Миссис Чарлз молчала, ожидая продолжения.
— Хорошо, — вздохнул Остмейер. — Поскольку вам, по-видимому, будет предъявлено обвинение, вы имеете право хранить молчание, имеете право вызвать своего адвоката и говорить только в его присутствии, но также должны знать, что любое ваше слово может быть использовано против вас.
— Что? — спросила миссис Чарлз.
— Если вы хотите позвонить адвокату…
— У меня нет адвоката! Зачем он мне? А что…
Похоже, она начала понимать.
— Я позвоню шефу!
— Нет, — с сожалением отказал Остмейер. — Шефу нельзя. Только адвокату. С моего телефона.
Миссис Чарлз, наконец, решила, что пора возмутиться и прекратить нелепую сцену. Она поднялась, одернула платье, поправила прическу и пошла к двери.
— Вернитесь! — жестко приказал Остмейер. Теперь он имитировал злого следователя, что удавалось ему куда больше. — Вернитесь, миссис Чарлз, мы только начали разговаривать.
Пораженная неожиданной грубостью, женщина опустилась на стул, на глазах ее выступили слезы.

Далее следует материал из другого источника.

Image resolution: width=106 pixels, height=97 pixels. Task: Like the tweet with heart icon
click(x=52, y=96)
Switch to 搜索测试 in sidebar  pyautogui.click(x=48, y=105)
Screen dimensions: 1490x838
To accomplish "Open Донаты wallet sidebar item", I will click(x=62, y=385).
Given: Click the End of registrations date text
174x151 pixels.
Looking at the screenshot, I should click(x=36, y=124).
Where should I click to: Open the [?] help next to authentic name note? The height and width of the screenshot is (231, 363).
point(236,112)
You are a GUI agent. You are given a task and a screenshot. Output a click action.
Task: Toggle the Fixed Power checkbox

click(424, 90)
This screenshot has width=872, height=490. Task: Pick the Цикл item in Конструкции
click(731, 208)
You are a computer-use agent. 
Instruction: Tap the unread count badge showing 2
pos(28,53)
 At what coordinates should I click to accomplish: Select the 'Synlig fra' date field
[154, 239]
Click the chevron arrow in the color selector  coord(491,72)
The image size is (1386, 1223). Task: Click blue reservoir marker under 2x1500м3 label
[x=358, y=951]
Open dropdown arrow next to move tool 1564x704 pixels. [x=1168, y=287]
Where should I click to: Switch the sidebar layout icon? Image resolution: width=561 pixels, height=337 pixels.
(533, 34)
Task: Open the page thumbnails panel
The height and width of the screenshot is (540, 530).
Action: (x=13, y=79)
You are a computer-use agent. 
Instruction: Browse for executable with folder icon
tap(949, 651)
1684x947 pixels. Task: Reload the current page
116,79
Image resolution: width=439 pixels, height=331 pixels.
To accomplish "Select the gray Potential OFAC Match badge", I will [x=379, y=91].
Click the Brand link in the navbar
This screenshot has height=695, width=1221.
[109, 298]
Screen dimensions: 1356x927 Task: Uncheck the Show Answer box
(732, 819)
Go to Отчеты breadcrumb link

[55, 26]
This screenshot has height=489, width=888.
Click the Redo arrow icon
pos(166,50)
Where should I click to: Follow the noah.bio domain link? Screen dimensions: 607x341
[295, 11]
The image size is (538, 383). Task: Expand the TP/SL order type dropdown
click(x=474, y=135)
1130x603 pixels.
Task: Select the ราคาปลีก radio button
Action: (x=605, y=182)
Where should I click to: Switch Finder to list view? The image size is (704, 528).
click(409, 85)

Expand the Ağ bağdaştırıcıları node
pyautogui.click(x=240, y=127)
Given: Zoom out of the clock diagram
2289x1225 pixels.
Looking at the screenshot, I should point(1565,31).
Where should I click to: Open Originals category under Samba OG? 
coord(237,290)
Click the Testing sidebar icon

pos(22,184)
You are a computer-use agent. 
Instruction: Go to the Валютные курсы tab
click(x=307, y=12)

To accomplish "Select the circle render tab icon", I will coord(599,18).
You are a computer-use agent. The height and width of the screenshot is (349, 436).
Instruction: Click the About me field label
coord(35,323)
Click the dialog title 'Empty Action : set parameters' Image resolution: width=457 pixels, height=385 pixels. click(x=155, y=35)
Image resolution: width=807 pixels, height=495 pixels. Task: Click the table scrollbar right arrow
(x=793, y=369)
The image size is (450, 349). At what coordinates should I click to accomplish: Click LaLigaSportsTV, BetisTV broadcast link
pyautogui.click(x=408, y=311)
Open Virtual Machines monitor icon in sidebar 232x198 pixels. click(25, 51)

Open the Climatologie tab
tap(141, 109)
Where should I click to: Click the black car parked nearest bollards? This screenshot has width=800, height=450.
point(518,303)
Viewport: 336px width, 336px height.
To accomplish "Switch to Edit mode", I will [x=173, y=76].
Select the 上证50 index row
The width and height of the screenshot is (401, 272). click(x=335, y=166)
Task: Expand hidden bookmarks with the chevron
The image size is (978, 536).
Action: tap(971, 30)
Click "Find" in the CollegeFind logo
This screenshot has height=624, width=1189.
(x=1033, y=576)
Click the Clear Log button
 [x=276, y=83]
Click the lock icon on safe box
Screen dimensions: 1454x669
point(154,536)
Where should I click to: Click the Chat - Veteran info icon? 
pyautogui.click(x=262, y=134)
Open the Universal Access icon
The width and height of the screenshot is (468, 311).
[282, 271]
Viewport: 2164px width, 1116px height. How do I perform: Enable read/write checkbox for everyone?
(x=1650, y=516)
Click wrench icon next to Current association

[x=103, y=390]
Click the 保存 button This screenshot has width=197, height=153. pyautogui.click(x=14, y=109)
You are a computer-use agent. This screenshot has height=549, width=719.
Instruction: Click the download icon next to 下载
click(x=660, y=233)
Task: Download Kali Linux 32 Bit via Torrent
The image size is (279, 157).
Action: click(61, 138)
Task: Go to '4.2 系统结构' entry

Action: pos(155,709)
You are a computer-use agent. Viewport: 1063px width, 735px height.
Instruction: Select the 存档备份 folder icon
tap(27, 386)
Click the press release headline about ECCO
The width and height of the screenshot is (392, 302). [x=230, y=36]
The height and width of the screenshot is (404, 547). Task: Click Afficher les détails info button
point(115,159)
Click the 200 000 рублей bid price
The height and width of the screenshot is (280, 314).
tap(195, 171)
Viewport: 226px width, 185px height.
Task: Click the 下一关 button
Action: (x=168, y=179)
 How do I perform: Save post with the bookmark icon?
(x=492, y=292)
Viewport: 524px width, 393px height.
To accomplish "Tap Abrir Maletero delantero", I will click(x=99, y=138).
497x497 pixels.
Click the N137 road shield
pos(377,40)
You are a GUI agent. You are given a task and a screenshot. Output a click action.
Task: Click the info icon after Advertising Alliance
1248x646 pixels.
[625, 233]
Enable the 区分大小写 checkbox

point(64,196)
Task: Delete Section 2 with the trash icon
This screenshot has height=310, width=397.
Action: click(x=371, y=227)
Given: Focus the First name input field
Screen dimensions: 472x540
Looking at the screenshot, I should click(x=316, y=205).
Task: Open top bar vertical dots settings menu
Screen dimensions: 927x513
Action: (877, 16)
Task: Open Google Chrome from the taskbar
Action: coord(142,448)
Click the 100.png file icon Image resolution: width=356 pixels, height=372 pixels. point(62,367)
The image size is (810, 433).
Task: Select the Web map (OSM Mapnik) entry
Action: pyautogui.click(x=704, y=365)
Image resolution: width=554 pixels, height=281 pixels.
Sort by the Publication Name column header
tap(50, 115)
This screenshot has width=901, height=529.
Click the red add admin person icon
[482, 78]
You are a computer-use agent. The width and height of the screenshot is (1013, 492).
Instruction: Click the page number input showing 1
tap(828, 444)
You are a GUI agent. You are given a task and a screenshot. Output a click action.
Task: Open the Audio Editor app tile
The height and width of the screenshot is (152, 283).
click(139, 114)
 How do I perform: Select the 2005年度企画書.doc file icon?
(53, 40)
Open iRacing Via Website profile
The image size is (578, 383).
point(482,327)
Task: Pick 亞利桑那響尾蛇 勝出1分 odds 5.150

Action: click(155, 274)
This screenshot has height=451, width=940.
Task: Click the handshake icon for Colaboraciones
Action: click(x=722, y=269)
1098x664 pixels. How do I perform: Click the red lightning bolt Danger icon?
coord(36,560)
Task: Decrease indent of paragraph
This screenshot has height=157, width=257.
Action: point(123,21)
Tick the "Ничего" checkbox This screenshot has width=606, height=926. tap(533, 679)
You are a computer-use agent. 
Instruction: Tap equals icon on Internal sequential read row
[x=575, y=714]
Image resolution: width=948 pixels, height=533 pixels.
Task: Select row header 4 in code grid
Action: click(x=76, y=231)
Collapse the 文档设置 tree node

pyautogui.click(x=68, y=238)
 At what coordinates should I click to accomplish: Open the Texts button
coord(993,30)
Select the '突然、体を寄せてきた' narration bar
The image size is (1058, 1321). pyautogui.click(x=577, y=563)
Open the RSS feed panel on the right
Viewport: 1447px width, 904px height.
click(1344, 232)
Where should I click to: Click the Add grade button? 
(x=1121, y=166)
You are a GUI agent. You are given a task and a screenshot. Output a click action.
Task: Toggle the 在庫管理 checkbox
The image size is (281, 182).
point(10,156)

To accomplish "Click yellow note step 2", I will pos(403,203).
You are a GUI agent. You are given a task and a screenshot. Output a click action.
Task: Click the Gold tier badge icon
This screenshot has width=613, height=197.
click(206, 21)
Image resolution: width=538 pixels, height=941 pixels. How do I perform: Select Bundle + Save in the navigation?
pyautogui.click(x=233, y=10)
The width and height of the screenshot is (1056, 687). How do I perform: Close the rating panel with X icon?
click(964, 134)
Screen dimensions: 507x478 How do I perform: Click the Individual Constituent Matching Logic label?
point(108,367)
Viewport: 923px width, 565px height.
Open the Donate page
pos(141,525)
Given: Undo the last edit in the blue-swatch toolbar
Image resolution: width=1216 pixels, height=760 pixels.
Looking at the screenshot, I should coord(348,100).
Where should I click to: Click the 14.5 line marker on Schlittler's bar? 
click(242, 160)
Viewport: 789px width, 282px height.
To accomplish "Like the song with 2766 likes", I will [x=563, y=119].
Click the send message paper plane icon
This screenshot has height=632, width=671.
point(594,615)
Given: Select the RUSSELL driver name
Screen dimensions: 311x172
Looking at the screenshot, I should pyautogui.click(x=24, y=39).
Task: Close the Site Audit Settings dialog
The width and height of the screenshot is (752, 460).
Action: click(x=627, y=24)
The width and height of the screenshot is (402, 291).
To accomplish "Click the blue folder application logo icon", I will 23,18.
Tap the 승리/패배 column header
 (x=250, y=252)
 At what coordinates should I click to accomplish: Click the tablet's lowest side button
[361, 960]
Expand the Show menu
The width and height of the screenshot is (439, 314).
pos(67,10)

Остмейер поморщился.
— Вы хорошо поняли, что я сказал? По поводу адвоката и молчания? И главное: чистосердечное признание означает…
— Да что вы такое говорите? — в ужасе вскричала миссис Чарлз. — Вы что… Вы…
Слов у нее не было.
— Объясняю. — Тон Остмейера стал угрожающим. — Записи камер не фальсифицированы и, следовательно, могут служить доказательством в суде.